Copy every line of the items below word for word, omitting the pictures.

(Word and item position data)

**********

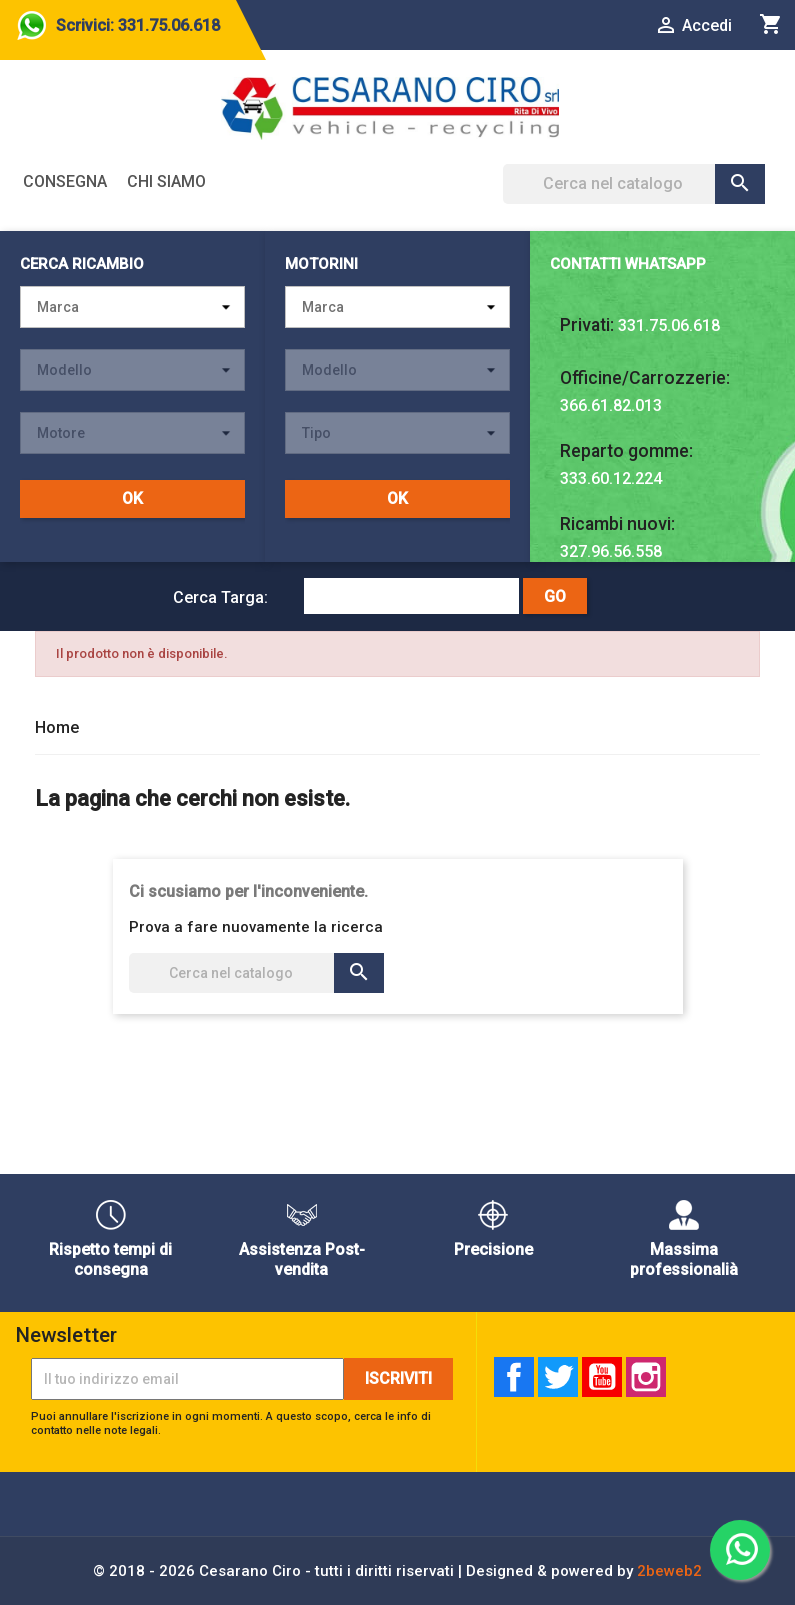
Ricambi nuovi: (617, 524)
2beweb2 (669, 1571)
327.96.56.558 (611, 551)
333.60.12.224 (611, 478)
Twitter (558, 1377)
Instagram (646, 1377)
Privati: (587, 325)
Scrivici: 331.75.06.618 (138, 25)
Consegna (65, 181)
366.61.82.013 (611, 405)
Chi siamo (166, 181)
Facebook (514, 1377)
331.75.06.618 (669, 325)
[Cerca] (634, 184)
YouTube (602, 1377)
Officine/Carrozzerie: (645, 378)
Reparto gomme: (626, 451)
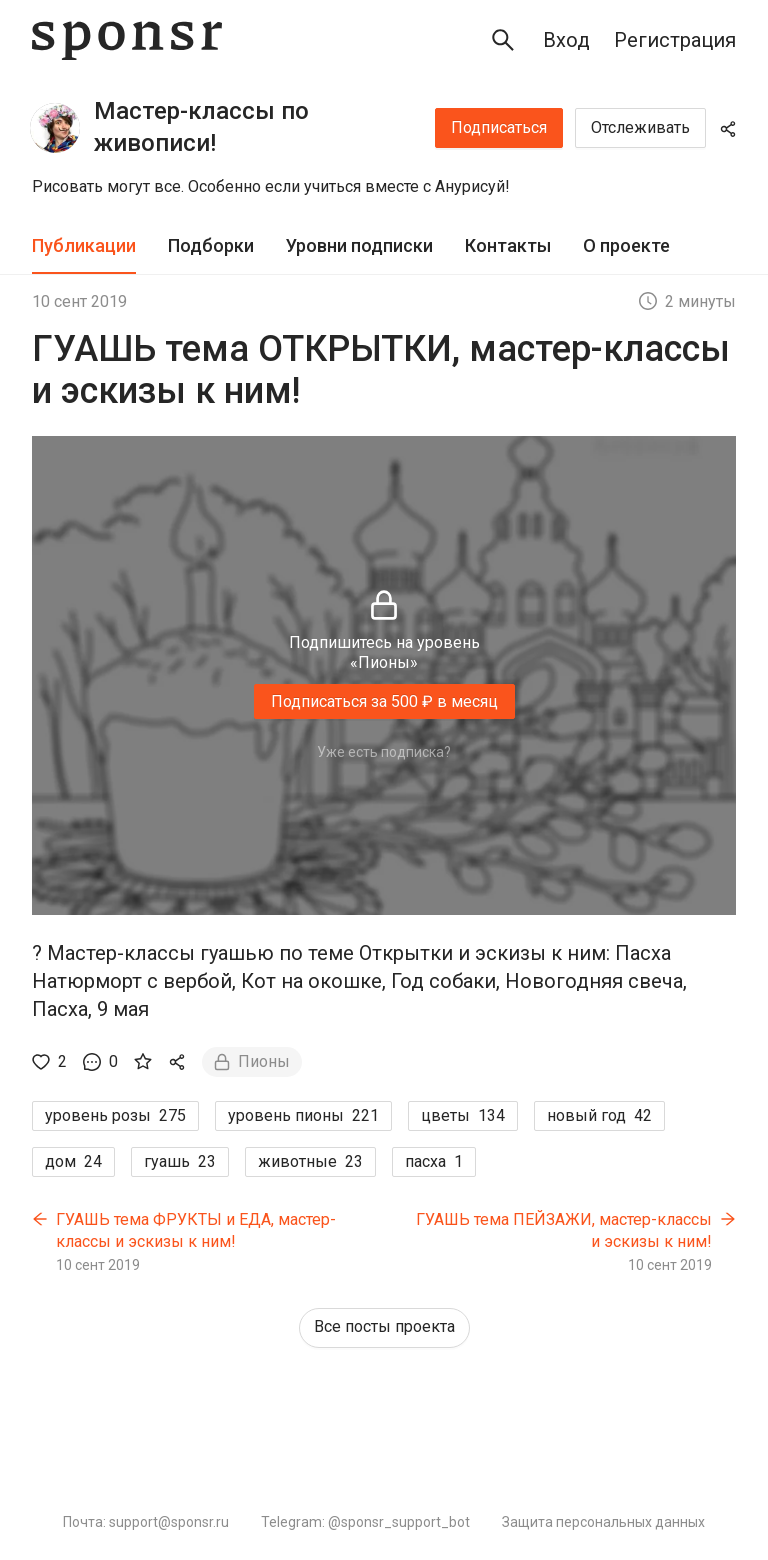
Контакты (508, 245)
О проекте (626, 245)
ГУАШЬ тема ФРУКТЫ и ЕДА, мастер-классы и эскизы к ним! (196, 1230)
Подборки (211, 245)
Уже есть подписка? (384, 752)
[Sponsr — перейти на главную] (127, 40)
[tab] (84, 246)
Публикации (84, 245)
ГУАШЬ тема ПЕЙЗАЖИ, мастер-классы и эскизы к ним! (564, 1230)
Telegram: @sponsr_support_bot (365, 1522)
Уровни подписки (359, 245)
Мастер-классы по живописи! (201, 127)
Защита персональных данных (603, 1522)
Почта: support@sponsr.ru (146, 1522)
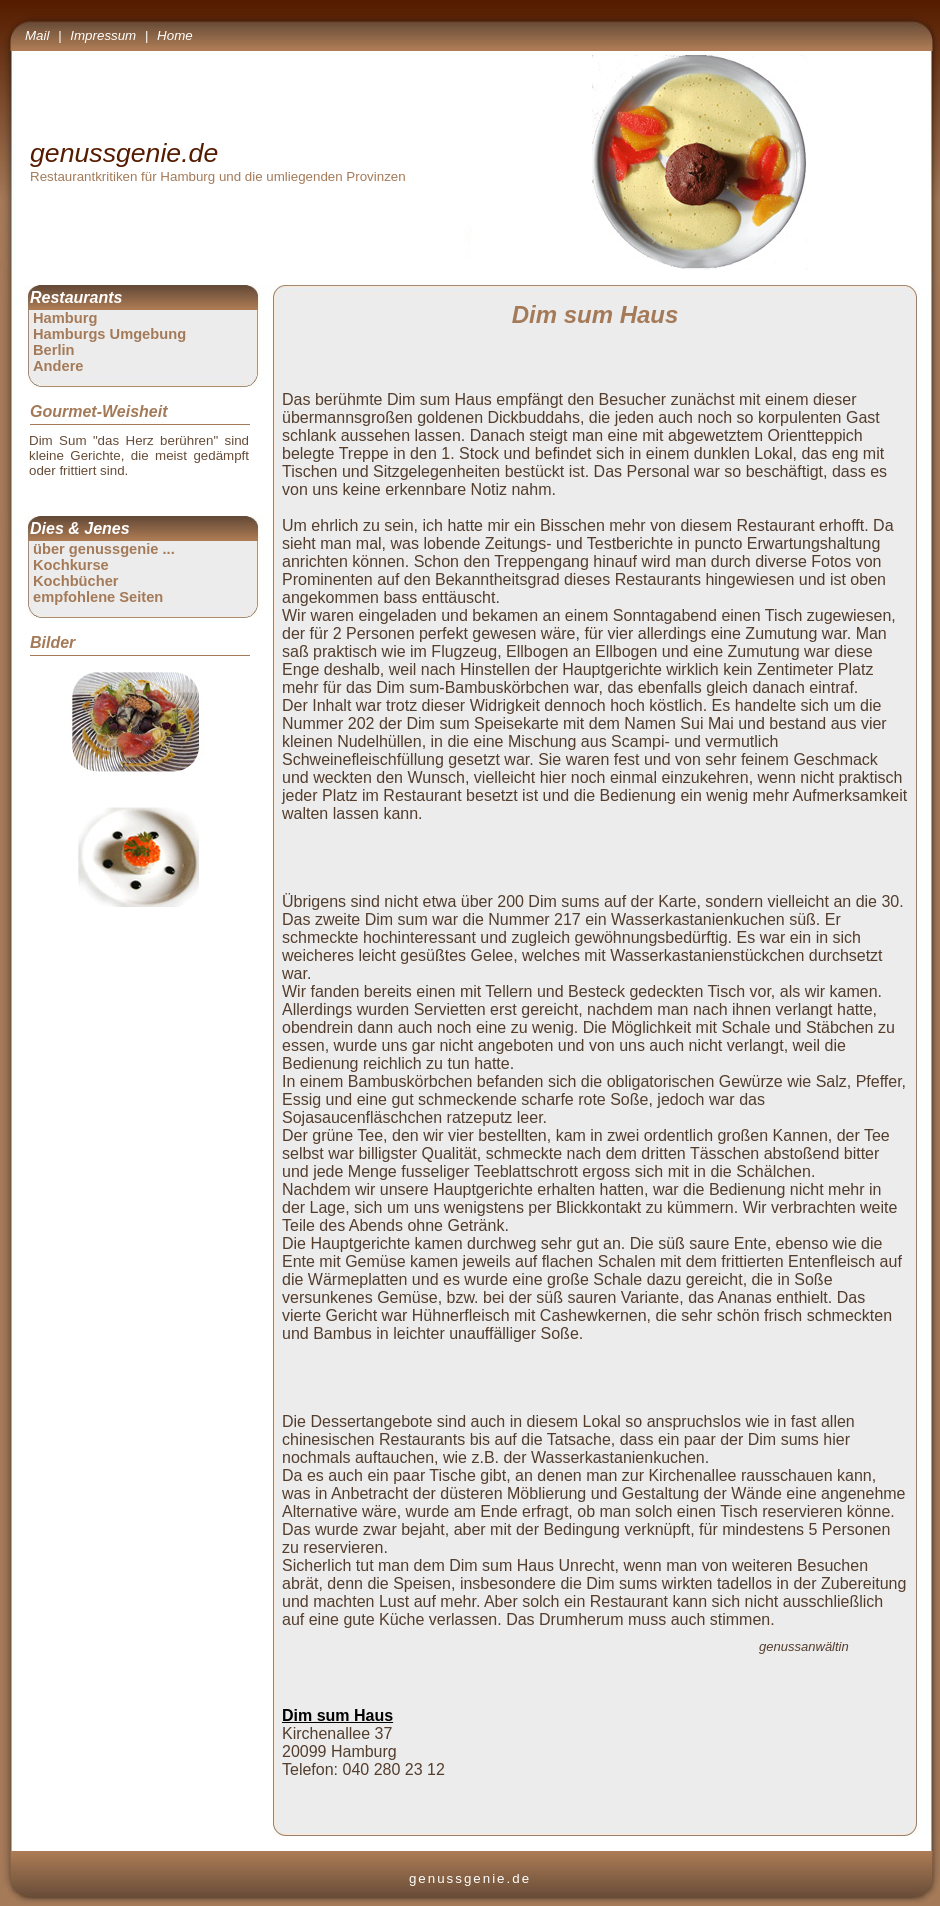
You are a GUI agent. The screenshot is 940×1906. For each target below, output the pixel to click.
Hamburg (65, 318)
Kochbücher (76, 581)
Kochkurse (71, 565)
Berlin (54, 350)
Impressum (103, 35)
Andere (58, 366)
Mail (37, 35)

**********

EXERCISE RESPONSE:
Ricambi nuovi: (617, 524)
2beweb2 (669, 1571)
327.96.56.558 (611, 551)
333.60.12.224 (611, 478)
Twitter (558, 1377)
Instagram (646, 1377)
Privati: (587, 325)
Scrivici: 331.75.06.618 (138, 25)
Consegna (65, 181)
366.61.82.013 (611, 405)
Chi siamo (166, 181)
Facebook (514, 1377)
331.75.06.618 (669, 325)
[Cerca] (634, 184)
YouTube (602, 1377)
Officine/Carrozzerie: (645, 378)
Reparto gomme: (626, 451)
Контакты (508, 245)
О проекте (626, 245)
ГУАШЬ тема ФРУКТЫ и ЕДА, мастер-классы и эскизы к ним! (196, 1230)
Подборки (211, 245)
Уже есть подписка? (384, 752)
[Sponsr — перейти на главную] (127, 40)
[tab] (84, 246)
Публикации (84, 245)
ГУАШЬ тема ПЕЙЗАЖИ, мастер-классы и эскизы к ним! (564, 1230)
Telegram: @sponsr_support_bot (365, 1522)
Уровни подписки (359, 245)
Мастер-классы по живописи! (201, 127)
Защита персональных данных (603, 1522)
Почта: support@sponsr.ru (146, 1522)
You are a GUI agent. The screenshot is 940×1906. For each target below, output the pixel to click.
Hamburg (65, 318)
Kochbücher (76, 581)
Kochkurse (71, 565)
Berlin (54, 350)
Impressum (103, 35)
Andere (58, 366)
Mail (37, 35)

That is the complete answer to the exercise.